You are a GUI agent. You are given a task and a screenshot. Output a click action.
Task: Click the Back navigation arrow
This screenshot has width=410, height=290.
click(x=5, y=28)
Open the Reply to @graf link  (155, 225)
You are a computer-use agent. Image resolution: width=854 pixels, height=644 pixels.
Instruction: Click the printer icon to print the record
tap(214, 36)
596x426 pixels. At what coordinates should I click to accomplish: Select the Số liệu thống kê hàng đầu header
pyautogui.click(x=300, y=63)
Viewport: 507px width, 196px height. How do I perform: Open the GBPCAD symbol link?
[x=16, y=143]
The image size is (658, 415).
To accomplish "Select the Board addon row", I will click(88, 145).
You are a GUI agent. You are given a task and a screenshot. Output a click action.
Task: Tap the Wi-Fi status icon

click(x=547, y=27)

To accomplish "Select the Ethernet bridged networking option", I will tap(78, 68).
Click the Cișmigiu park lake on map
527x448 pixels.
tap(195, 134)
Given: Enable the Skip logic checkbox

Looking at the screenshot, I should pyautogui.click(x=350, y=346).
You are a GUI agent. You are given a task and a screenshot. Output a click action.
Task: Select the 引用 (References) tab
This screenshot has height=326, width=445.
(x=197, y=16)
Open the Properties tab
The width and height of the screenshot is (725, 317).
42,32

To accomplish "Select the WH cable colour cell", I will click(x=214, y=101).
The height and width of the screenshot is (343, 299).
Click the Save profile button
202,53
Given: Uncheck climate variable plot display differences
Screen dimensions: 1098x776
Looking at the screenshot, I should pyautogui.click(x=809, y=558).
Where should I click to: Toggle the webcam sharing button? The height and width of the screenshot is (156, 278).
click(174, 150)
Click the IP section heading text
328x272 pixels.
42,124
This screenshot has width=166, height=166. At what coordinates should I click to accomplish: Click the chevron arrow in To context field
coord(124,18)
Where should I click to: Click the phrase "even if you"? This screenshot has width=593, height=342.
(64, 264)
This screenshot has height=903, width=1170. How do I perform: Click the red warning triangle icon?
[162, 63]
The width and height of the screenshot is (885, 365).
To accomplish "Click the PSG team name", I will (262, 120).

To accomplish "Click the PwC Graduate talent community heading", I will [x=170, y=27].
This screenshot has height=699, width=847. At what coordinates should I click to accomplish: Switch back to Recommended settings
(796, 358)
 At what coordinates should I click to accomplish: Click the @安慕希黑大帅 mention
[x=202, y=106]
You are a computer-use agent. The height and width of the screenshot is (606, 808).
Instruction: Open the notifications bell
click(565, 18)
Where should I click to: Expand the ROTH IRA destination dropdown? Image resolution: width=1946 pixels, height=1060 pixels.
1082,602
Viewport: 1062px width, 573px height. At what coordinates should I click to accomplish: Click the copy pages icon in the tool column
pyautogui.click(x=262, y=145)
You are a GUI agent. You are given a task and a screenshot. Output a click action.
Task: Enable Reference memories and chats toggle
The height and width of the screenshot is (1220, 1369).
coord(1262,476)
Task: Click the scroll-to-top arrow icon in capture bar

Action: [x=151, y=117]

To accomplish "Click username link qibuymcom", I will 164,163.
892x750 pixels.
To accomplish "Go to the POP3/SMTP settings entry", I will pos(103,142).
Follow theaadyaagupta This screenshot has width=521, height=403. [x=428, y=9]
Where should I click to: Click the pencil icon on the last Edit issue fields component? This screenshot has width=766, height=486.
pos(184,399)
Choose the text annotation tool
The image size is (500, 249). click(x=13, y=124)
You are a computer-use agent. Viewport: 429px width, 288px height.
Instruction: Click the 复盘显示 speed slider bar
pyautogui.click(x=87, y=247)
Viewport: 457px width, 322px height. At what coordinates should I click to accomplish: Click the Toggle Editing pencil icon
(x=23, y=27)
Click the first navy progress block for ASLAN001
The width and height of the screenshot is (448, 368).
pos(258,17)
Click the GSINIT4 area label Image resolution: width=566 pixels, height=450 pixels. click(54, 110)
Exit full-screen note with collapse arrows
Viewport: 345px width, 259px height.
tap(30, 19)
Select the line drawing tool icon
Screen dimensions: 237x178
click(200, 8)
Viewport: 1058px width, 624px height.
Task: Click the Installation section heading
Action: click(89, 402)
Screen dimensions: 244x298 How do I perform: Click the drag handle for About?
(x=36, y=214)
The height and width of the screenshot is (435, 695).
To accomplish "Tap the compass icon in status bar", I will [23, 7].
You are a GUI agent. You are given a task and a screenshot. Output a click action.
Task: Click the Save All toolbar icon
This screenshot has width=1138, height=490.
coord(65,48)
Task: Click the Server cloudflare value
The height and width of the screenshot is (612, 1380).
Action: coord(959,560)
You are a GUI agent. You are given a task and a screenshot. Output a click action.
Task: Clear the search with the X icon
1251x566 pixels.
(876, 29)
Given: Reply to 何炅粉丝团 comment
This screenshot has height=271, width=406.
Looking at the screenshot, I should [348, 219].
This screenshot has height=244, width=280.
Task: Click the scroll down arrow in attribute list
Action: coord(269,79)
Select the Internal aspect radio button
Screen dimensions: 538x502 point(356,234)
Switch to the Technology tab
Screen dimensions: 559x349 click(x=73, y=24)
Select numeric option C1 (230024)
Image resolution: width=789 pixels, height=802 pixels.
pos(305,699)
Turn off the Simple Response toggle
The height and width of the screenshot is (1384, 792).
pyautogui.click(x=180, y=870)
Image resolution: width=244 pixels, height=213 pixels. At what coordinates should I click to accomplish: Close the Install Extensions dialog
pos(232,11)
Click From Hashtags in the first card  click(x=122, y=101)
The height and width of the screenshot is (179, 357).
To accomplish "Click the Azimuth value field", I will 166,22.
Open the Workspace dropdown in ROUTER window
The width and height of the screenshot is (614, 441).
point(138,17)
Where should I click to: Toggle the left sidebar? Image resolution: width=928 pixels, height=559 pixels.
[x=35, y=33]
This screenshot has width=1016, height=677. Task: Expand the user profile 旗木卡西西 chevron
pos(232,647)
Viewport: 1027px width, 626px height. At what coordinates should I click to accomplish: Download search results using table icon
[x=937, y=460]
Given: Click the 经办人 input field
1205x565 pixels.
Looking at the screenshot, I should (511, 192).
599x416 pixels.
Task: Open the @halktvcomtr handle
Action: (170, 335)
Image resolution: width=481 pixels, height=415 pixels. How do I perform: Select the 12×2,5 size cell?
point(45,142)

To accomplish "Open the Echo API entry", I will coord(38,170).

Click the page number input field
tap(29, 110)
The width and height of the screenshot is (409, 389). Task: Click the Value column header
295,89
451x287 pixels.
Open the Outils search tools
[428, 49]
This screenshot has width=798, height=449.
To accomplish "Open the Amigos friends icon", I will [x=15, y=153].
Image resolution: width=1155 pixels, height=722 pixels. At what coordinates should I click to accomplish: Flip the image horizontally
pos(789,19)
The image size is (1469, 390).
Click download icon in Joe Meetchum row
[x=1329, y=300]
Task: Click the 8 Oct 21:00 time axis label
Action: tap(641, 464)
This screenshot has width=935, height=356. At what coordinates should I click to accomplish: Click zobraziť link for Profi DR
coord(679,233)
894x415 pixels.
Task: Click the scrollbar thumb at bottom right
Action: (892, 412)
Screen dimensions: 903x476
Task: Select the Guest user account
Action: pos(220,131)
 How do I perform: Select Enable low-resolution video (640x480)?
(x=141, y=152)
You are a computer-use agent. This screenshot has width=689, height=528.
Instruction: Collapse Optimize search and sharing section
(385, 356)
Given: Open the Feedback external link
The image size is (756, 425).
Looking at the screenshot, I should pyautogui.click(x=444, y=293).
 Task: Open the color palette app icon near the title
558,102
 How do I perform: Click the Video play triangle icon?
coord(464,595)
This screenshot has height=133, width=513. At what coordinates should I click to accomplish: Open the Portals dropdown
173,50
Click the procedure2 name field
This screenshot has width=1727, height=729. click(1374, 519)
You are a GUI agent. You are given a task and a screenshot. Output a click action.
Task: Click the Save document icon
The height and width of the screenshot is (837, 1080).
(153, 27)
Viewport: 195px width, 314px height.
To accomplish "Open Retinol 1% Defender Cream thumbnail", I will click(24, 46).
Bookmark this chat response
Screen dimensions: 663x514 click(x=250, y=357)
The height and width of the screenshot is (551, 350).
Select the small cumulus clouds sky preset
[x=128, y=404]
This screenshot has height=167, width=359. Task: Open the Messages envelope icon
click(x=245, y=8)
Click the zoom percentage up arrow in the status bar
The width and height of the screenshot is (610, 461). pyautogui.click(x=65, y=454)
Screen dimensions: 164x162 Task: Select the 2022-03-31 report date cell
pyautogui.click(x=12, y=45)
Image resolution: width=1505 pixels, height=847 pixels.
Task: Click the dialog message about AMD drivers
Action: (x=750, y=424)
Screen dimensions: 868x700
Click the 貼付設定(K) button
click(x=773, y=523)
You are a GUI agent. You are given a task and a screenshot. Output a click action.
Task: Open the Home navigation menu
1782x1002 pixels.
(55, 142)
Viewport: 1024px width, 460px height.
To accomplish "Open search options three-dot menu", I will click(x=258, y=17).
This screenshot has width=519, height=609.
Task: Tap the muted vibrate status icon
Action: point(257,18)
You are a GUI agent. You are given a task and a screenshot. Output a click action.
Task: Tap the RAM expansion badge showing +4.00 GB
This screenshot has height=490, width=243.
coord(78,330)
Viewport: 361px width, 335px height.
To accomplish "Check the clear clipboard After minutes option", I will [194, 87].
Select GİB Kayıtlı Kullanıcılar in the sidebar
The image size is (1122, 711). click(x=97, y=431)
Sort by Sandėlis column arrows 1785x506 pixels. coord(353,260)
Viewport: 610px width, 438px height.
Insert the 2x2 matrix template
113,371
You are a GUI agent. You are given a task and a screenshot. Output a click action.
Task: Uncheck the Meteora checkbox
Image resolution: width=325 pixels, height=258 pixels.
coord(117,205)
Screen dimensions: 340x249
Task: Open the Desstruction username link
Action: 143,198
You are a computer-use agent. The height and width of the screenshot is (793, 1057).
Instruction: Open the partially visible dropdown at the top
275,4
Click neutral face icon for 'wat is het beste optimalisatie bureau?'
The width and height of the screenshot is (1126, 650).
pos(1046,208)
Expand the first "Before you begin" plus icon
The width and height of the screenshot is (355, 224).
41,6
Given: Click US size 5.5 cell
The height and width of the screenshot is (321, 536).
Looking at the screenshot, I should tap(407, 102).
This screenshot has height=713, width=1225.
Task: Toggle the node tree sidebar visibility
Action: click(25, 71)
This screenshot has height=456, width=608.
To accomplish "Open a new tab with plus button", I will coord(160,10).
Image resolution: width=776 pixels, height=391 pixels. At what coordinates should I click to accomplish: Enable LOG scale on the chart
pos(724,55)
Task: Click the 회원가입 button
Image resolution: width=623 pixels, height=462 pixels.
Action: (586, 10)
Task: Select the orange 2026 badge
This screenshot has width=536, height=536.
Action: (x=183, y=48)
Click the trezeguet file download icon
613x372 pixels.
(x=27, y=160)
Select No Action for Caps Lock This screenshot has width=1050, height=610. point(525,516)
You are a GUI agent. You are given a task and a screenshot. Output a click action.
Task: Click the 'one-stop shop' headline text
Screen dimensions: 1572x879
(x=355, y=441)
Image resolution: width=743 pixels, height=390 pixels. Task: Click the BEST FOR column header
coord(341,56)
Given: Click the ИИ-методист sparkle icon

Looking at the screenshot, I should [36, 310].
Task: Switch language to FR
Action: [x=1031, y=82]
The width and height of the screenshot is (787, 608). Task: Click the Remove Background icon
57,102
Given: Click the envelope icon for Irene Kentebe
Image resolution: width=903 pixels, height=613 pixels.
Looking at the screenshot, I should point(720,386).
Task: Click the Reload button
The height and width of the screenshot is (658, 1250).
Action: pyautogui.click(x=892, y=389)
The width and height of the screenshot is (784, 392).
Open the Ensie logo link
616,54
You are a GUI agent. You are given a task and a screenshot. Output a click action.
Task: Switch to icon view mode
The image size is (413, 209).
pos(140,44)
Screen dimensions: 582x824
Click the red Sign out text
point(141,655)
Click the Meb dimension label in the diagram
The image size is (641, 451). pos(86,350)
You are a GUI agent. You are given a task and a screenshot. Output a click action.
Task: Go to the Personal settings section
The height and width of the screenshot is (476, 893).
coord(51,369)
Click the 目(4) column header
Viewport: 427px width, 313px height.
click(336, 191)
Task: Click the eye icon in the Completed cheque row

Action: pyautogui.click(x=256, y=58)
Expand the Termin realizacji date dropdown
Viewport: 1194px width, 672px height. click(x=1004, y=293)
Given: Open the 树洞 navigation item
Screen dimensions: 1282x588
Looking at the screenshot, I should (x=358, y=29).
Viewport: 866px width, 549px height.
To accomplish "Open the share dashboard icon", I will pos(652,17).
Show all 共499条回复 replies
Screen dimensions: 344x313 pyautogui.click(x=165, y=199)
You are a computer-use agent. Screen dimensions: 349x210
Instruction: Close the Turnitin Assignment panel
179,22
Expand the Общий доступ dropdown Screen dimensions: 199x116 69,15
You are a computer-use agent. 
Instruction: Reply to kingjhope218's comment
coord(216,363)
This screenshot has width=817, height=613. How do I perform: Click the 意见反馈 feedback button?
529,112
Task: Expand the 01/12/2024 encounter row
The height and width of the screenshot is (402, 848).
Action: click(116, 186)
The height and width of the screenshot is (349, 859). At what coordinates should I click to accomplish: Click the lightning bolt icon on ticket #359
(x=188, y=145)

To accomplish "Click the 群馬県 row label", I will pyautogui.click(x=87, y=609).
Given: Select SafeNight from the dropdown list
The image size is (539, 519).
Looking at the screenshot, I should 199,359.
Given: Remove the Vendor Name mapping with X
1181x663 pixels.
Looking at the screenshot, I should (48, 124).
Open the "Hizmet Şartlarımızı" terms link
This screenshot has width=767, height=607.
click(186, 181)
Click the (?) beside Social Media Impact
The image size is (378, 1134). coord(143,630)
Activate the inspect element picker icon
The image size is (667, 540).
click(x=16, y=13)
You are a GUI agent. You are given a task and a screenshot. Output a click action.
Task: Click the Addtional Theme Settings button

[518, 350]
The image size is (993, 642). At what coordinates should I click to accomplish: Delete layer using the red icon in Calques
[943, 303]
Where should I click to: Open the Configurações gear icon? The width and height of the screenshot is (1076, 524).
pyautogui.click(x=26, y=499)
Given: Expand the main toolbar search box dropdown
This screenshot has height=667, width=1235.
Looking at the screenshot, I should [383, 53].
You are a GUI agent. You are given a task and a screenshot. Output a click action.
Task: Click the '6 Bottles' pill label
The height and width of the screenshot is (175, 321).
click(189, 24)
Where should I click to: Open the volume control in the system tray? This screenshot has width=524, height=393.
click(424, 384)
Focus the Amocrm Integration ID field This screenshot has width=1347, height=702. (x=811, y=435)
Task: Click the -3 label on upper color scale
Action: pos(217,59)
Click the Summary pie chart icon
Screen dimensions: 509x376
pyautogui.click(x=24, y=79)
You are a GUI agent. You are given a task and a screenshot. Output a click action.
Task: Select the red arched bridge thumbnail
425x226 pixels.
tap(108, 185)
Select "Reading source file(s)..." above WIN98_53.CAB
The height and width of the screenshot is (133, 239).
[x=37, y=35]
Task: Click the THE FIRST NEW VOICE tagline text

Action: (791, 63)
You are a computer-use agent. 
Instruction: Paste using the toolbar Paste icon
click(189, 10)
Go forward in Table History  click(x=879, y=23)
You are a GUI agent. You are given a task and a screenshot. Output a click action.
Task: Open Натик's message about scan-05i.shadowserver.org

» **REQUIRED WORK**
Looking at the entries above, can you reproduce exactly the lines from the one that holds "Viewport: 866px width, 549px height." through the one that holds "You are a computer-use agent. Screen", and only those?

» **SOLUTION TO THIS EXERCISE**
Viewport: 866px width, 549px height.
To accomplish "Open the share dashboard icon", I will pos(652,17).
Show all 共499条回复 replies
Screen dimensions: 344x313 pyautogui.click(x=165, y=199)
You are a computer-use agent. Screen dimensions: 349x210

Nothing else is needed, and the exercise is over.